Despite the best efforts of you and those supporting you, your stem cell or bone marrow transplant may not work. It may be that the cells from your donor have not been accepted by your body (graft rejection or graft failure) or that your original condition has come back (relapse).
Your transplant team will be monitoring you closely for both these things, and often there will be other treatments available.
This can be a really tough time for you and your family, but your transplant team will talk you through the next steps.
Your team will be monitoring your chimerism levels. This measures how well your donor’s cell have engrafted – how many of your blood or bone marrow cells are being produced by your donor.
100% chimerism means that all of your bone marrow and blood cells come from your donor, while mixed chimerism means that some of your own cells are still there.
It’s quite common for people to need a donor lymphocyte infusion (DLI) after a transplant if they have mixed chimerism. This is when more cells from your original donor are given to ‘strengthen’ the donor cells and push the chimerism levels up to 100%.
But a bigger drop in your chimerism levels may be a sign of graft failure or graft rejection. This means the cells from your donor have not been accepted by your body or ‘engrafted.’ Your body won’t be able to produce new and healthy blood cells.
Graft failure is not very common. But it can happen at any time after your transplant, as it can take around two years for your new immune system to fully mature.
You’ll be having regular check-ups as part of your follow-up after transplant, including these tests to see whether your original condition has come back (relapse):
The risk of relapse is highest in the early stages after your transplant, and reduces after about two years. It’s much more unusual for the condition to come back after five years have passed, but it can sometimes happen.
It’s good to be aware of any changes to your body or new symptoms, and tell your transplant team as soon as possible if you’re worried.
Your options will depend on whether you’ve had graft failure or relapse, as well as other factors such as the type of transplant you’ve had, your original condition, age, general health, how well you coped physically with the first transplant, whether you had graft versus host disease (GvHD), and how long it’s been since your transplant.
Possible options include:
Donor Lymphocyte Infusion (DL I)
This might be an option if your disease has come back. It’s similar to having a DLI for mixed chimerism. There are two main differences.
One is that if you’ve had a relapse, you might have a DLI along with chemotherapy to help it work better.
The other is that the dose of cells might be higher, and this means that the risk of getting graft versus host disease (GvHD) is also higher. Talk to your team about whether DLI is a good option for you.
Your team will try to achieve a graft versus leukaemia (GvL) effect, where the donor cells attack the cancer cells. GvL often goes along with GvHD, and so you will be at a much greater risk of developing GvHD after a DLI or a second transplant.

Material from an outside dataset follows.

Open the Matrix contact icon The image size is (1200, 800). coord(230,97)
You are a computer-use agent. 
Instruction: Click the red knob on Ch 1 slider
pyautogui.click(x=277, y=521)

If you do have chemotherapy, you might have it with a DLI or possibly before a second transplant. You will probably be familiar with the risks and side effects of chemotherapy, but talk these through with your team and loved ones again before making your decision.
This could be an option if you’ve had graft failure or rejection, or for some people who have relapsed. In some cases the same donor might be used as for your first transplant, but the transplant will be done with different chemotherapy drugs.
Clinical trials are a type of medical research study; a way of thoroughly testing new types of treatments. Speak to your transplant team about whether there are any clinical trials available for you to join. Find out more about being involved in a clinical trial from Cancer Research UK.
Lymphoma TrialsLink also has information on clinical trials for people with lymphoma.
Some people may not be able to have further treatment. This could be because the risk to you is too high, or you simply don’t want to.
This can be really difficult to face, even if it’s your own choice. It’s important that you know all your options, and that you’ve had time to think them through and talk to your transplant team, and your family and friends.
If you’re not having any further treatment, you may hear the term ‘palliative care’. Palliative care aims to relieve pain and other symptoms. It also provides people with emotional, physical, practical and spiritual support to help deal with their condition.
Palliative care can be provided at any stage; it’s not just for people in the final stages of life. You might have palliative care for many months or years.
During the palliative phase of your care, you may still receive transfusion, antibiotics and medication to help deal with any symptoms. You should be referred to a palliative care team who’ll be able to support you and your family during this time.
It’s natural to feel worried, angry or sad about having further treatment. All the feelings you had before your first transplant may come back, maybe even stronger that before.
Ask your medical team for practical information about treatment options which might help ease your worries.
It’s also important to get support for yourself and your family during this time if you need it.